The third three-dimensional spectacle consisted of slides that showed in unusual and intriguing frames the fascinating lady-gentlemen adventures of one Josefine Mutzenbacher. Each set had as many slides as there were places in the photoplasticon. Here there were more than a good thirty, so that each showing had a sizeable and pretty educating story.
But generally this was not all this place was about.
With the quiet approval of the hunchback the photoplasticon served primarily as a guaranteed place for the many youth, without regard to the weather or season, of a certain intimacy. The surroundings were not actually the best, and except for the engulfing darkness, which helped in this situation, the couple would only make use of the bar-like stool cemented into the floor.
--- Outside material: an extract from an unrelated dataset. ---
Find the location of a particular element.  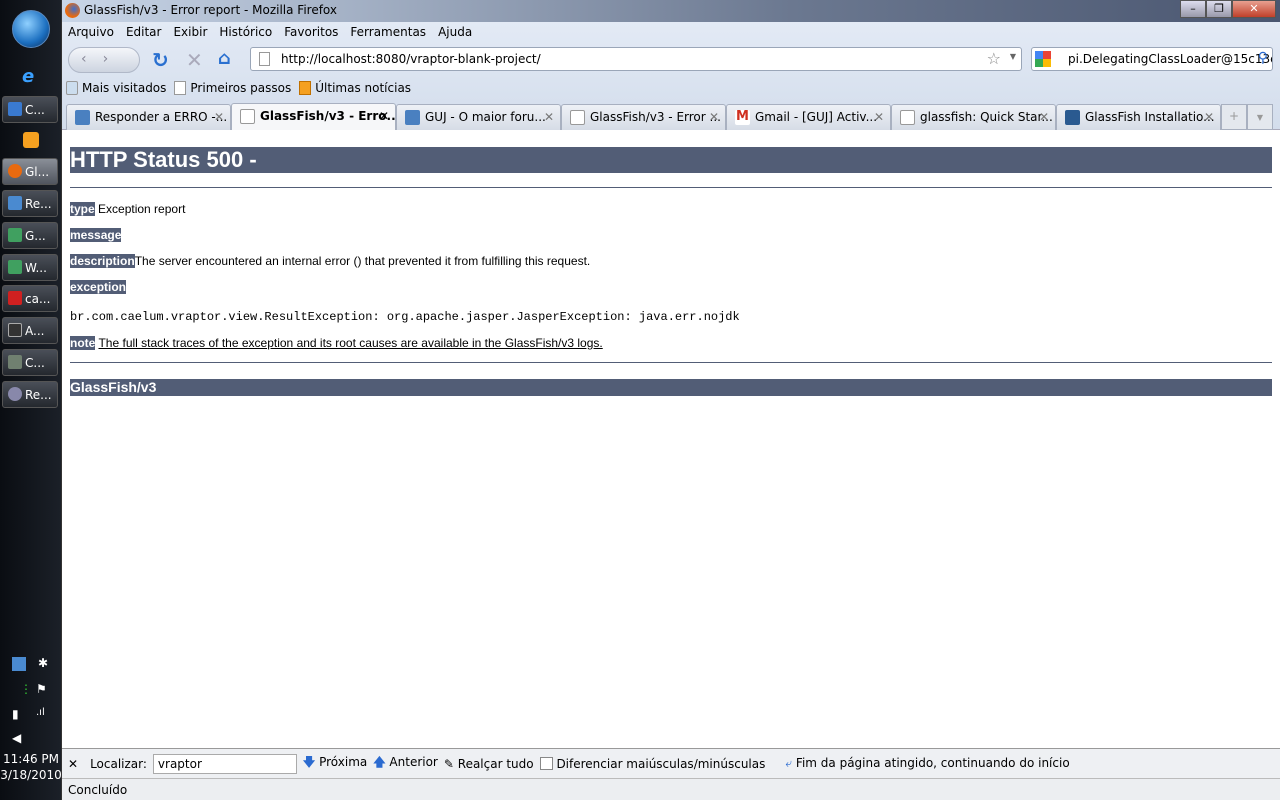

Fortunately the youth, and mainly the girls, were then pretty flexible. In high school and college, much weight was placed on physical education, and beyond that a large set of this youth also had SPO lapels, meaning Ready to Work and Fight—a lapel at this time very important and anyway obligatory, received after passing a special commission consisting of rather hard, centralized sports tests.
From time to time this establishment was visited by controllers from the board of education or from the local ZMP committee, who tried to catch truants who messed around there during school hours. ZMP activists, the best of the best, endowed with the appropriate papers, had as their assignment to check, verify and take down the names and information from the couples who made out there.
Similar ZMP actions were taken also in cinemas, parks, public events, and really everywhere. Their aim was to enforce upon the youth the so-called socialistic morality. In addition to this, would they come across a pair that offered resistance, for protection they could always call upon the Citizen’s Militia, which was required to offer them assistance in such a situation. The good hunchback never let such groups inside immediately and always stalled by pretending to examine the documents verifying their powers thoroughly, and having under his finger the switch for the lights in the hall, in case a group from the board of education came, he switched the lights on and off twice, and in the case of the ZMP three times.
Thanks to these signals of light everyone in the audience was precisely warned so that him and her had enough time to make discrete use of one of the several exits.
Bronco knew where to find the photoplasticon and as a joke I did not warn him to what kind of surprises he could be vulnerable there.